The wolverine thing charged again, snapping at air.

The ’roo countered with a glancing kick to the broad skull. The wolverine thing screamed again, baring a wide row of jagged teeth. The two circled each other.

As Baskov thought it might, the fight ended at the very first show of red.

The wolverine thing came in again and drove the Aussie combatant off balance. When the ’roo tried to fend off the Saudi gladiator with a jab, the wolverine caught it by the throat, pulled it to the ground, and ripped out its windpipe.

Tissue flung away in a spray of gore as the wolverine thing pulled free a chunk of living meat and shook it violently in its teeth.

It took one second.

The crowd roared again while blood spurted the sawdust red. The ’roo thrashed in death. It was over.

The vibration rose up through Baskov’s feet again as the crowd roared, shaking the stadium.

Again, the victor was allowed to feed for a short while. Again, the icers moved in and brushed the survivor back into its holding pen. Again, the loser’s flag was lowered. And again, the people in the skybox moved back away from the window to freshen their drinks and grab a bite from the complimentary buffet.

Baskov glanced down at the glass in his own hand and noticed it was empty.

He was a drinking man, he’d admit that. Perhaps a heavy-drinking man.

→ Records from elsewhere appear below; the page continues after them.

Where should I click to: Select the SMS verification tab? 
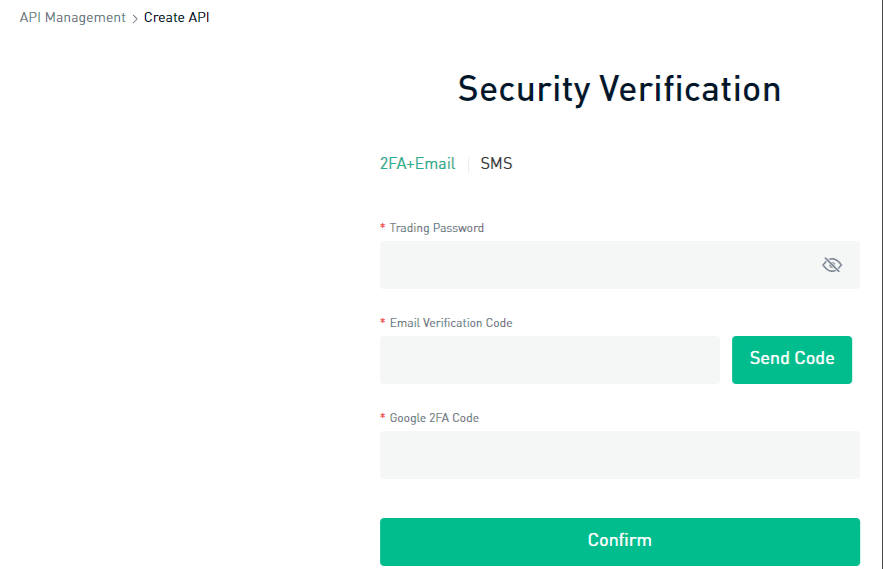496,164
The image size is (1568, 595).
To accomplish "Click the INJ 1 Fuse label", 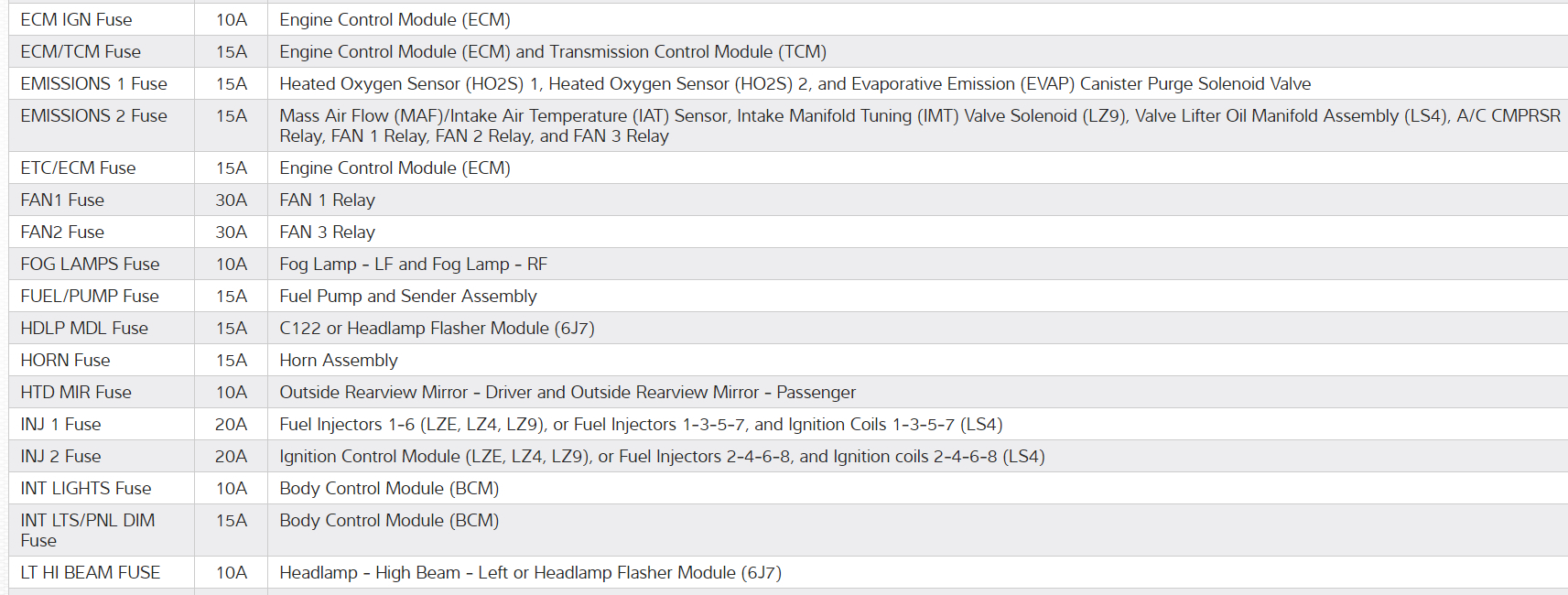I will [60, 424].
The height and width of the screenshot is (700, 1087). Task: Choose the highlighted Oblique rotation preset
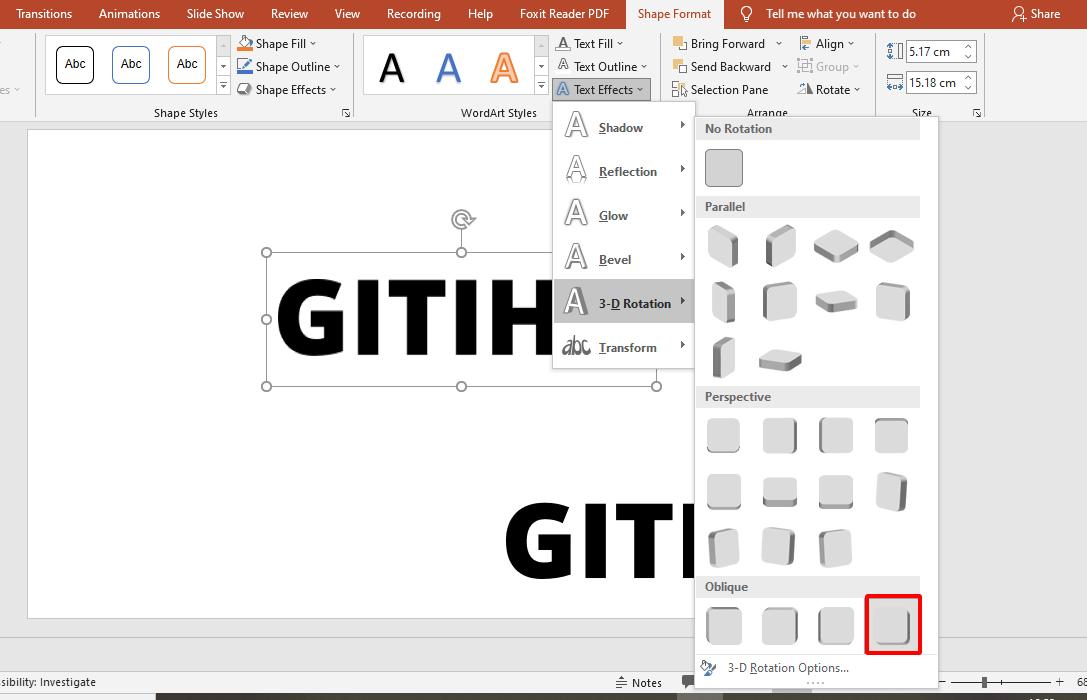click(x=893, y=625)
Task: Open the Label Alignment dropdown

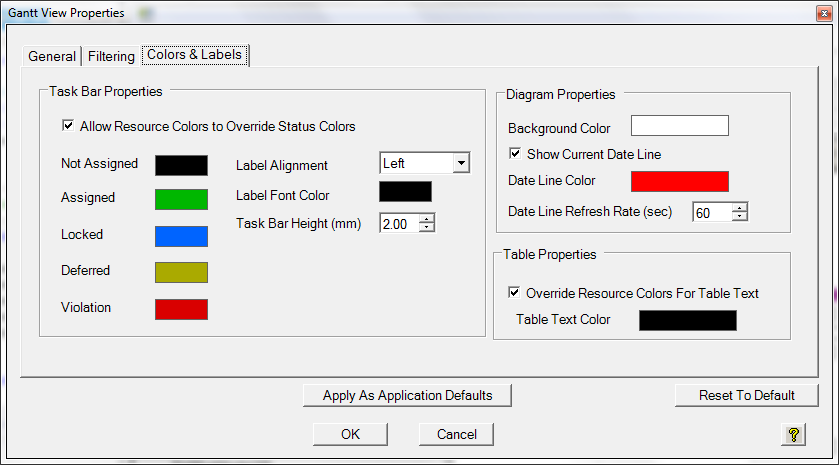Action: pos(460,163)
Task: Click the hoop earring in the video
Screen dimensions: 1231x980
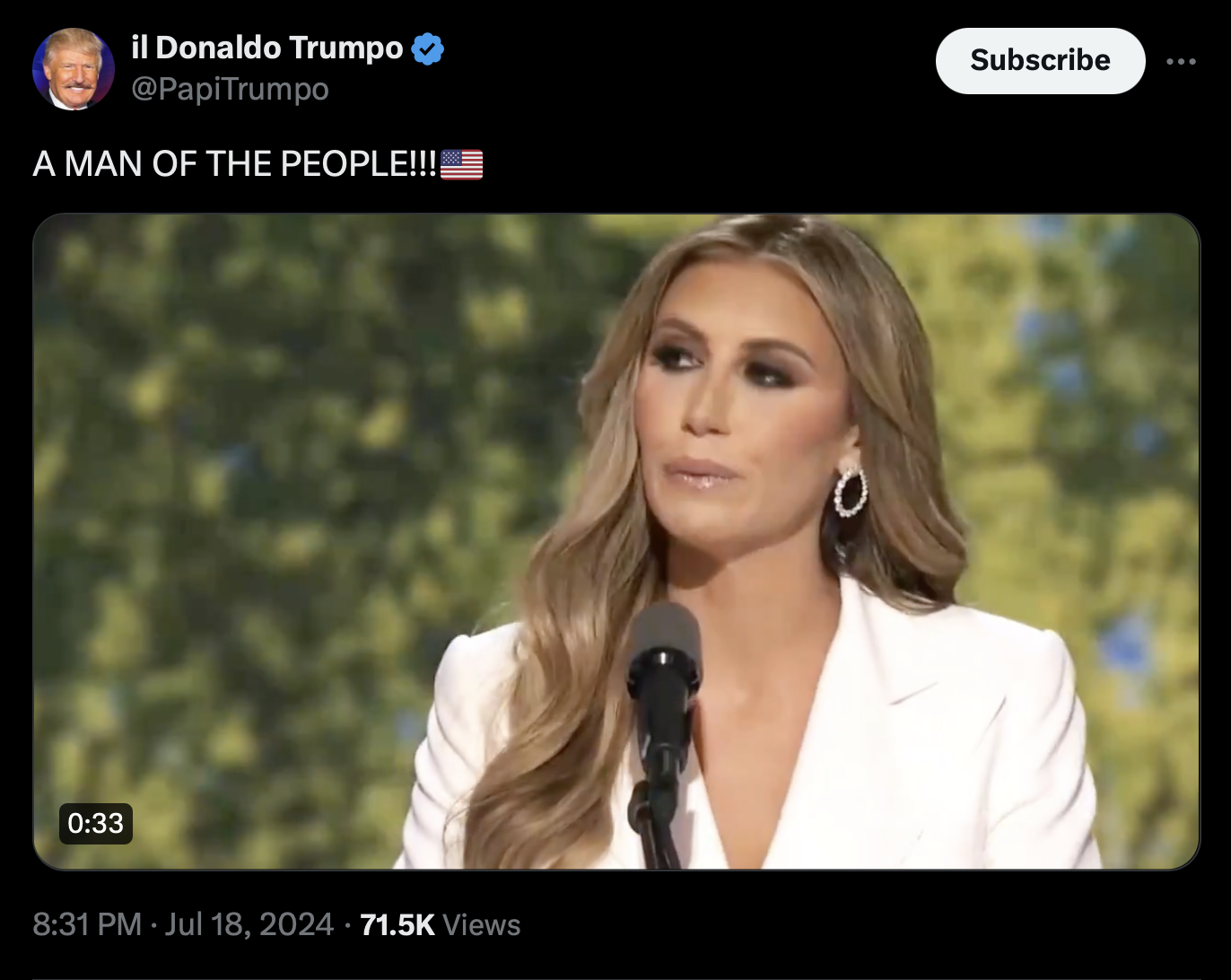Action: point(851,491)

On his darker days, those days when he was tempted to be honest with himself, maybe he’d acknowledge being a step beyond that, even. A step toward being what his father would have called a serious drinking man. But not a drunk. Never that. No, drunks couldn’t get things done the way he could. Drunks didn’t run corporations.

The bartender slid another scotch toward him. Baskov dropped two notes on the counter, and as he took the first sip, his eyes snagged on someone across the top of the glass. At the far end of the skybox, the man’s shaggy blond mane set him apart from the older, conservative crowd, and when the face turned into full view, Baskov recognized Ben Wells.

Baskov scanned the crowd around him and was glad to see the young man wasn’t accompanied by his troublesome boss. Ben was alternately munching on a plate of chicken wings and talking heatedly with a man Baskov recognized as a representative from a pharmaceutical company—a pharmaceutical company that happened to own a controlling interest in a particularly lucrative bacterial gene patent.

When the announcer came on again, Baskov moved back to his position near the glass, and the flags of Germany and India climbed their poles. He could rouse only faint interest in which flag would come down; his mind was already ahead, on the U.S.-China competition. And he was certain that would be the matchup they’d face, the United States vs. China. What he wasn’t at all certain about was which flag would be coming down after that fight.

The most recent intelligence reports, which they’d paid so dearly for, had been anything but encouraging. China was going to be a huge obstacle.

He took a deep swig of his scotch, keeping Ben in the corner of his eye.